The Outpatient Experience

Since our inpatient experience emphasizes the care of acutely ill patients and complex medical problems, we have developed our outpatient program to maintain the breadth of experience internists need and resemble the experience of an internist practicing in a real-world outpatient environment. One-third of resident training time is spent in a variety of outpatient settings.
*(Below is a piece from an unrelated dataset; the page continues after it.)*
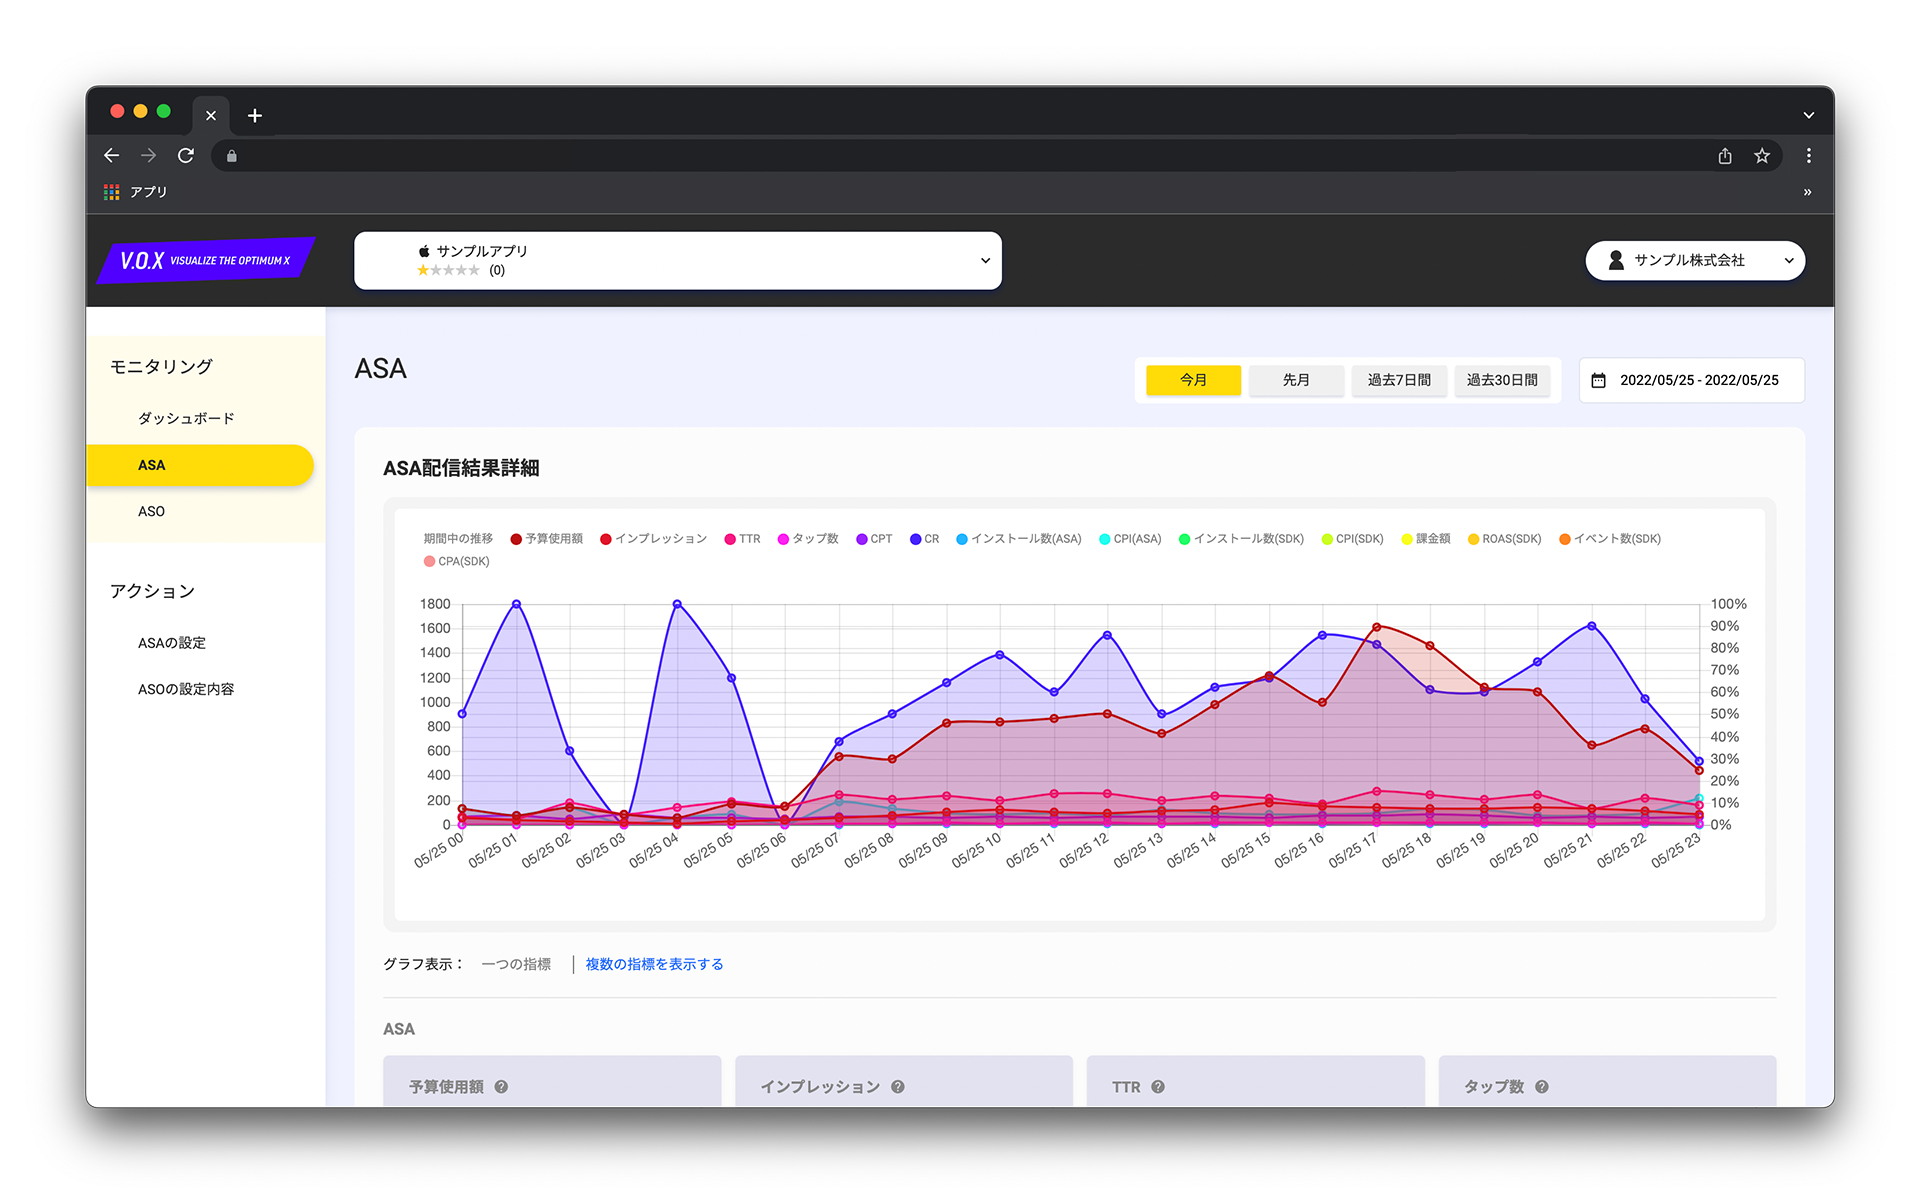This screenshot has height=1193, width=1920.
Task: Click the browser reload icon
Action: 186,156
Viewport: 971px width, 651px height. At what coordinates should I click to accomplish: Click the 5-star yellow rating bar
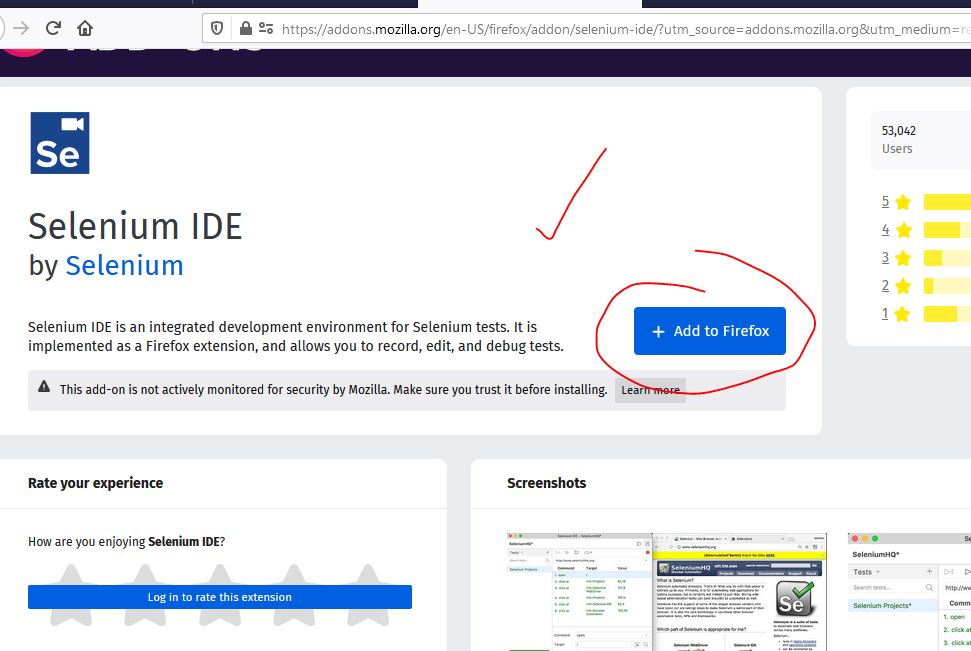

Our 3 outpatient ANGMA internal medicine clinics have different patient populations and residents spend time in each of the clinics. Each clinic facility is designed optimally for both patient care and resident education. All residents have their 3 years of continuity clinic at our clinic across the street from the hospital (below).

 

The continuity clinic experience occurs in the ANGMA-Medicine Clinic that is our on-campus clinic where residents care predominantly for patients from our multicultural inner-city neighborhood. The patients our residents care for have homelands all across the globe shown on the map below.

 

 

Caring for these complex and high-need patients is an important mission of the hospital and the department. While in clinic, residents are given outstanding supervision and education by the full-time faculty, with at least one faculty member present for every two or three residents in clinic -- a ratio found in very few programs. Faculty members are fully devoted to resident teaching and supervision during their clinic attending time and do not have personal patients of their own. Residents develop a long-term relationship with their own group of patients during the three years of the program. G1s see an average of 4-5 patients and G2s and G3s an average of 5-6 patients each clinic half-day.

Residents learn to perform a wide range of outpatient procedures during this clinic experience. All 3 of our outpatient internal medicine clinics including our resident continuity clinic are fully equipped with ultrasound and experienced ultrasound faculty to supervise. The IMBUS program is as much a part of outpatient learning and patient management as it is inpatient.

While on inpatient teaching service rotations residents' clinic afternoons occur in rotation with the admitting schedule so that a resident is neither post-call nor admitting patients on a clinic day. The clinic schedule also assures that G1s and G2s from the same teaching service team are in clinic on separate afternoons. This allows each resident to have a clinic session that is uninterrupted by calls concerning inpatients on their team.

 

G1 residents have a separate outpatient block that includes individualized training and experience in general internal medicine at our ANGMA-COC clinic as well as experience in outpatient subspecialty clinics. The rotation also includes education in chemical dependency and experience working in a transitional care unit (TCU) setting. In addition to outpatient subspecialty experience, G1 residents spend 2 weeks in the emergency department.

G2 residents have a rotation devoted to experiences in subspeciatly outpatient clinics as well. They also have a dedicated 5-day a week rotation at the ANGMA-COC clinic including a dedicated 1-on-1 advanced outpatient bedside ultrasound (IMBUS) curriculum with an ultrasound faculty mentor in the clinic. G2 residents spend 4 weeks in the emergency department.

 

G3 residents participate extensively in outpatient medicine during the various required subspecialty rotations. They also have an outpatient block rotation at ANGMA-COC, which is a combination of dermatology, and general medicine patients who have conditions that require them to be seen relatively urgently. A variety of other outpatient experiences may also be pursued during elective time in the G2 and G3 years.

Take a tour of our outpatient clinic:

Center for Outpt Care

 

The Southside Community Clinic

Community involvement and experience across a wide array of patient populations is furthered by the residency's partnership with the Southside Communicty Health Service. On Fridays, two residents and a Chief Resident staff the Southside Community Clinic which provides significant outreach to the underserved individuals in its south Minneapolis neighborhood. Southside is a federally qualified health center (FQHC) that provides patient focused, high quality, culturally competent care with services including medical, dental, vision, behavioral health, and enabling services such as care coordination to individuals and families who are low-income, uninsured or under-insured, populations of color, immigrants and refugees. The clinic is staffed primarily by famiy medicine practitioners, but on Fridays our residents and staff bring consultative internal medicine services for the most complex patients along with the invaluable resource of point-of-care ultrasound.